**Dataset content:**

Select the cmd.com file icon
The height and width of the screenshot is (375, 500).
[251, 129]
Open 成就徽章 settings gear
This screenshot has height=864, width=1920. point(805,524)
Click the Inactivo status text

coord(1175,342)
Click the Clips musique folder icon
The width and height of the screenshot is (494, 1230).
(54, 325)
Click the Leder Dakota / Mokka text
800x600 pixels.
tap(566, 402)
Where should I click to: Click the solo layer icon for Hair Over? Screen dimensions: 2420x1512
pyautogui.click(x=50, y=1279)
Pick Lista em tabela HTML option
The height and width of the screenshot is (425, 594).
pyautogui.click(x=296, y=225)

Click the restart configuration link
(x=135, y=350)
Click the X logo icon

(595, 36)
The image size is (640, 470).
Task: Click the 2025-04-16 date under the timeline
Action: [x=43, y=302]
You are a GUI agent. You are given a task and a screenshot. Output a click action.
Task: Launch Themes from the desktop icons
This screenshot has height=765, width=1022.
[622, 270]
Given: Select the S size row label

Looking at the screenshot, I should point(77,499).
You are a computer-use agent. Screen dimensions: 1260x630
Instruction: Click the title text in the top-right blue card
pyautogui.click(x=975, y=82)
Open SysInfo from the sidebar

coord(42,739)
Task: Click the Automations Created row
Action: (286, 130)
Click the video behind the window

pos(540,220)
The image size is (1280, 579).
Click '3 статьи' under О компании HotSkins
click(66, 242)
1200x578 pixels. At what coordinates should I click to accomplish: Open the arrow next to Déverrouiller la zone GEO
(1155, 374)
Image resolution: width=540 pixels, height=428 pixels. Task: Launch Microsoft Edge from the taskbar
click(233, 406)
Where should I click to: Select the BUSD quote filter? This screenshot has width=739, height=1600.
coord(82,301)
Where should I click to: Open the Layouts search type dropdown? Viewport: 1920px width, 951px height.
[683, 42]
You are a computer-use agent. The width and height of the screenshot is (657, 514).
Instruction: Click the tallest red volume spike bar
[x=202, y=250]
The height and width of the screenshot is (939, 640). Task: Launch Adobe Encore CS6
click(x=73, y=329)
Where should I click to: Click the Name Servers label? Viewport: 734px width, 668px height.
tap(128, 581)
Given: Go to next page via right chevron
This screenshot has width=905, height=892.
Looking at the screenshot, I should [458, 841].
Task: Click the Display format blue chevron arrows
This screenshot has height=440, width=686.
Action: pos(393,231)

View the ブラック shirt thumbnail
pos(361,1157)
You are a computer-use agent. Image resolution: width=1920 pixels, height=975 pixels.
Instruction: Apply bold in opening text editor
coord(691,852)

**What this task involves:**
Using the listing above, gather each line that holds the string "computer" and copy it.

**Response area:**
You are a computer-use agent. Screen dimensions: 1260x630
You are a computer-use agent. The width and height of the screenshot is (657, 514).
You are a computer-use agent. Image resolution: width=1920 pixels, height=975 pixels.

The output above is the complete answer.